--- Fragment dokumentu ---

Nowy pomysł UKE. Zdalny egzamin.
    sp3mep pisze:

    tak serio to nie chce mi się szukać ale
    wpisz sobie
    "takie tam",
    "ślimak rybą,marchewka owocem" i.t.d,


Widzicie MEP gdyby wam się chciało to byście znaleźli i to nawet po polsku o co chodzi z tą marchewką
I gdybyście przeczytali to za owoc uznano znacznie więcej niż marchewkę... na potrzeby tylko JEDNEJ dyrektywy. A ponieważ jesteście leniwi to i tak nie przyznacie się do błędu nawet jak wam na czerwono zaznaczyć

    Dyrektywa Rady 2001/113/WE pisze:


    ZAŁĄCZNIK III

    A. DEFINICJE

    Do celów niniejszej dyrektywy stosuje się następujące definicje:

    1. Owoc:

    - świeży, zdrowy owoc, nienadpsuty, zawierający wszystkie swoje zasadnicze składniki i dostatecznie dojrzały do użycia, po umyciu, usunięciu skaz, nadmiarów i ogonków,

    - do celów niniejszej dyrektywy, za owoce uważa się pomidory, jadalne części łodyg rabarbaru, marchew, słodkie ziemniaki, ogórki, dynie, melony i arbuzy


    sp3mep pisze:


    jakich to "geniuszy"

--- Wykaz wpisów ---

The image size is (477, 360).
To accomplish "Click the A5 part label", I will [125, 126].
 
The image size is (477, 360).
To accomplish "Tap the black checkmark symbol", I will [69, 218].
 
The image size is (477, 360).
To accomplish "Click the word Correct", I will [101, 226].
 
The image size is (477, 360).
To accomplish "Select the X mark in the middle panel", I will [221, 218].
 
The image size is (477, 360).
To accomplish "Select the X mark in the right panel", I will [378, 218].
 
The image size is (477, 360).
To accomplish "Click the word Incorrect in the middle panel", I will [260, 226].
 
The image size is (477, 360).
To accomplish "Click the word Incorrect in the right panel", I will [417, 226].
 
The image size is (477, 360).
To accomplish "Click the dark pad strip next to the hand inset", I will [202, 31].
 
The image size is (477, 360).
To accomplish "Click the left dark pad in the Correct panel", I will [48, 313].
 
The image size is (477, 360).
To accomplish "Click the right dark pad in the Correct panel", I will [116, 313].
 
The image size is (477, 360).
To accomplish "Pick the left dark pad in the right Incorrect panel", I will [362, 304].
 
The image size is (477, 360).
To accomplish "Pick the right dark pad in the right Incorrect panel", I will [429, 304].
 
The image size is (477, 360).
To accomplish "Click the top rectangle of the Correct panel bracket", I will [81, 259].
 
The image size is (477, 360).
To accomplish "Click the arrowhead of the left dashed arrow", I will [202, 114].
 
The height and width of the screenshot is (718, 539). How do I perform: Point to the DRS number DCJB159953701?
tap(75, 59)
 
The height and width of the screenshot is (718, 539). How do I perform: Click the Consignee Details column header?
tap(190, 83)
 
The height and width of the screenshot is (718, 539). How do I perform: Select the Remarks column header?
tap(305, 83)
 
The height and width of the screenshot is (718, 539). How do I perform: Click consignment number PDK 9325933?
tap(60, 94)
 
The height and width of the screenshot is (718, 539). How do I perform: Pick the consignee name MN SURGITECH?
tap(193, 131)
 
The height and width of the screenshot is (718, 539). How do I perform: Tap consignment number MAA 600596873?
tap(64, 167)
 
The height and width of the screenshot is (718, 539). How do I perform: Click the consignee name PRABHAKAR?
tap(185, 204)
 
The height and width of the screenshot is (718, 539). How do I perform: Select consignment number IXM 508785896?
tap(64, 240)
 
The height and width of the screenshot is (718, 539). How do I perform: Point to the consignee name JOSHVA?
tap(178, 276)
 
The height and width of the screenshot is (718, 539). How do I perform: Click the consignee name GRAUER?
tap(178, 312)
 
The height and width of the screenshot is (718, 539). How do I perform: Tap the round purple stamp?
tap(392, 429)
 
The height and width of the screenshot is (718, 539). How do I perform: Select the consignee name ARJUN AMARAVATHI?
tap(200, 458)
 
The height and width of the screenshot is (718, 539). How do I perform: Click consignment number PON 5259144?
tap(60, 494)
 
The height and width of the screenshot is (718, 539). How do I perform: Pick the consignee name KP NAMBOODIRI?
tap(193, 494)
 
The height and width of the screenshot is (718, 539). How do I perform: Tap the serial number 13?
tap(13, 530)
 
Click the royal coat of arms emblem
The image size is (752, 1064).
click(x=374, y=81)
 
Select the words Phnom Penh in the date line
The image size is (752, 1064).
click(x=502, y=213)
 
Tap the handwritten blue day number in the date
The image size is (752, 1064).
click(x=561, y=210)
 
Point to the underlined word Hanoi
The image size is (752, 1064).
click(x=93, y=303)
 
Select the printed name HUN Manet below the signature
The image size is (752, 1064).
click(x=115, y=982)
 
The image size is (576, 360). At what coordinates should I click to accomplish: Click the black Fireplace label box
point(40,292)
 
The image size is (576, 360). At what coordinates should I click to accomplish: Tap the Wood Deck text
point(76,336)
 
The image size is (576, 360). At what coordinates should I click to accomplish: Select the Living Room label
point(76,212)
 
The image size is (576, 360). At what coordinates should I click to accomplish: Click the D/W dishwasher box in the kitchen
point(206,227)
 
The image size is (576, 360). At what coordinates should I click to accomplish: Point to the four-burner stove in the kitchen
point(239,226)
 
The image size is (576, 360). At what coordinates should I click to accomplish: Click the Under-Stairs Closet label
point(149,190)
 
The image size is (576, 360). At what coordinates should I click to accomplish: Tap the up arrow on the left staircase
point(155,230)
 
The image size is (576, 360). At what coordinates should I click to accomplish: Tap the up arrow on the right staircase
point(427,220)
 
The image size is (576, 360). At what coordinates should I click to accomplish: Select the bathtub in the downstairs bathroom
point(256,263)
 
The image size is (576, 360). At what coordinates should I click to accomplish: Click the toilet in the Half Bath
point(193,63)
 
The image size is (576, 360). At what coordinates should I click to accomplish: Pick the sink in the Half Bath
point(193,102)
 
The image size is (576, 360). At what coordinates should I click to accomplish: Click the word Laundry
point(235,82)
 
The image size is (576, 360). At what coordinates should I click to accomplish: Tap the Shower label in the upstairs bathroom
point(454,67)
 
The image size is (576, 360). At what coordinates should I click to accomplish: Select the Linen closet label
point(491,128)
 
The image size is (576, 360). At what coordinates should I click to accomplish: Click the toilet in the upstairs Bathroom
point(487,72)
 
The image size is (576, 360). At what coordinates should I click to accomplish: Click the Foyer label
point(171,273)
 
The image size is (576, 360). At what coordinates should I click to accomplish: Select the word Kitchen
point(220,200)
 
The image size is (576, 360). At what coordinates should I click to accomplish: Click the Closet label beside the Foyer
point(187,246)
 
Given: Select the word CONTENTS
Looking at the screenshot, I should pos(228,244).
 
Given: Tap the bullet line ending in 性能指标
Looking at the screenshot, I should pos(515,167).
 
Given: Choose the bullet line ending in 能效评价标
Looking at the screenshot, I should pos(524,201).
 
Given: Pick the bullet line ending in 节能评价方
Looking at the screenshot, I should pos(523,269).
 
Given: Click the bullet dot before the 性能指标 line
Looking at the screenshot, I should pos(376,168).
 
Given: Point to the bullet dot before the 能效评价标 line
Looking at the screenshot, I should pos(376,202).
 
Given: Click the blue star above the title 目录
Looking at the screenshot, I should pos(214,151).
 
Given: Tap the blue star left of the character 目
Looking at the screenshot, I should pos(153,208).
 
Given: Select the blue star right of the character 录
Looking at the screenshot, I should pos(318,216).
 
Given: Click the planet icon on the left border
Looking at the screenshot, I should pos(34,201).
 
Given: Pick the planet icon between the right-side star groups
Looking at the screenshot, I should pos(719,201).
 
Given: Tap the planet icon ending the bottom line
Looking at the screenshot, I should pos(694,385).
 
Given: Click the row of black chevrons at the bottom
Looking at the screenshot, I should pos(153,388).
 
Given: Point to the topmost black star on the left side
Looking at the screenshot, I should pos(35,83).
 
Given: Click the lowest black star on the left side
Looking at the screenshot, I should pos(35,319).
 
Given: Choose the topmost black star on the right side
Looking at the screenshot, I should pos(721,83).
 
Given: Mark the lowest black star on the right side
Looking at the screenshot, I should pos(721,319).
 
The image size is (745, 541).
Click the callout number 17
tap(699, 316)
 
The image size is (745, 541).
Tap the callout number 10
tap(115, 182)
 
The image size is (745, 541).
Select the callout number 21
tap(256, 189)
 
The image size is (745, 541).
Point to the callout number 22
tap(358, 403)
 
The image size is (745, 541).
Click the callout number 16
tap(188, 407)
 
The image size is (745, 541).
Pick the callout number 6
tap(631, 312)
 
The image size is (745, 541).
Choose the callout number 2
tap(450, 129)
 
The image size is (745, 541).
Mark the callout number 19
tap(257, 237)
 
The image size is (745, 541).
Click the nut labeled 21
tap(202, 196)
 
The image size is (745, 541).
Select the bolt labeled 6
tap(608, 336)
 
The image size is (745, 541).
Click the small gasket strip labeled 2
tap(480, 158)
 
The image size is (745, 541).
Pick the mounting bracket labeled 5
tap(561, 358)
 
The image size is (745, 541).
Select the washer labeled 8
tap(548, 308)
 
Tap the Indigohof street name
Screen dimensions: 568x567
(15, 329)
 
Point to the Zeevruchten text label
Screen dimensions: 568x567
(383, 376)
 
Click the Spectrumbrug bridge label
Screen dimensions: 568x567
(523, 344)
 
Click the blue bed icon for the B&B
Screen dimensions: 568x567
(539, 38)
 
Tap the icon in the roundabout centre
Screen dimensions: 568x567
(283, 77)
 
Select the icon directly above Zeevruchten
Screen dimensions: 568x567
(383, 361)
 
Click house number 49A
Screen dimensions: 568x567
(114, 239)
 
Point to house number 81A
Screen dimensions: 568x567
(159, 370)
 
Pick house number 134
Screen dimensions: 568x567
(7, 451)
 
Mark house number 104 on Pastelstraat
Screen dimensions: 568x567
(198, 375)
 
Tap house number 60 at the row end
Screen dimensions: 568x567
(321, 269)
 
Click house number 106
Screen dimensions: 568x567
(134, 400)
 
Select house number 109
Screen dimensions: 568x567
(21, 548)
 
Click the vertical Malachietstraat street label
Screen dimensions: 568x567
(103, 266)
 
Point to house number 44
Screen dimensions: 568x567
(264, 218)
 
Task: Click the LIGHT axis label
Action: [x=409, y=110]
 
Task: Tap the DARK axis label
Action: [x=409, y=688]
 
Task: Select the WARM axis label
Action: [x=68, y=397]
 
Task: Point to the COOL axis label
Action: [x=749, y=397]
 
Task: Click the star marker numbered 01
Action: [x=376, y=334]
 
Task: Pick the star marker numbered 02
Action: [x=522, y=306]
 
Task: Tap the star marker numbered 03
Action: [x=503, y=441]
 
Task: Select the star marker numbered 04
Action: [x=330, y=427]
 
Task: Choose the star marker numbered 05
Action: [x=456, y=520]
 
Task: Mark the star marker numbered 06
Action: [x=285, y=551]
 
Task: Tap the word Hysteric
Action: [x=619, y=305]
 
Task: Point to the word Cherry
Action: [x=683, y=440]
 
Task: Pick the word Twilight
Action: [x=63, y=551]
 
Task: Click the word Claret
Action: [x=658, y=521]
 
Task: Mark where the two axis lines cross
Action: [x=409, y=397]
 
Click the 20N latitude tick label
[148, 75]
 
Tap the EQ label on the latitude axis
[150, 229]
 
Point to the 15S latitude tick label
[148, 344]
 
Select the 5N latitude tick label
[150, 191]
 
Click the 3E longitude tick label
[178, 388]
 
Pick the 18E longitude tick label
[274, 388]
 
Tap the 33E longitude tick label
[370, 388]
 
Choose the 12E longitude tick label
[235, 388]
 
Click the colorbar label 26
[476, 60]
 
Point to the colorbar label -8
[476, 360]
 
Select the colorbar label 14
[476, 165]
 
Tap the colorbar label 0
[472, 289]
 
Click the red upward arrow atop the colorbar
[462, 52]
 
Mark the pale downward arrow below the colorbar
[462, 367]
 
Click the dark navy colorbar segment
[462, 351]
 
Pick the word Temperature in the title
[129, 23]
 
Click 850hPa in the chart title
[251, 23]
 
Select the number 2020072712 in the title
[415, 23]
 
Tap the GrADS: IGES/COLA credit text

---

Proszę zwrócić cały fragment dokumentu umieszczony nad wpisami, słowo w słowo i bez żadnych zmian.

Odpowiedź =>
Nowy pomysł UKE. Zdalny egzamin.
    sp3mep pisze:

    tak serio to nie chce mi się szukać ale
    wpisz sobie
    "takie tam",
    "ślimak rybą,marchewka owocem" i.t.d,


Widzicie MEP gdyby wam się chciało to byście znaleźli i to nawet po polsku o co chodzi z tą marchewką
I gdybyście przeczytali to za owoc uznano znacznie więcej niż marchewkę... na potrzeby tylko JEDNEJ dyrektywy. A ponieważ jesteście leniwi to i tak nie przyznacie się do błędu nawet jak wam na czerwono zaznaczyć

    Dyrektywa Rady 2001/113/WE pisze:


    ZAŁĄCZNIK III

    A. DEFINICJE

    Do celów niniejszej dyrektywy stosuje się następujące definicje:

    1. Owoc:

    - świeży, zdrowy owoc, nienadpsuty, zawierający wszystkie swoje zasadnicze składniki i dostatecznie dojrzały do użycia, po umyciu, usunięciu skaz, nadmiarów i ogonków,

    - do celów niniejszej dyrektywy, za owoce uważa się pomidory, jadalne części łodyg rabarbaru, marchew, słodkie ziemniaki, ogórki, dynie, melony i arbuzy


    sp3mep pisze:


    jakich to "geniuszy"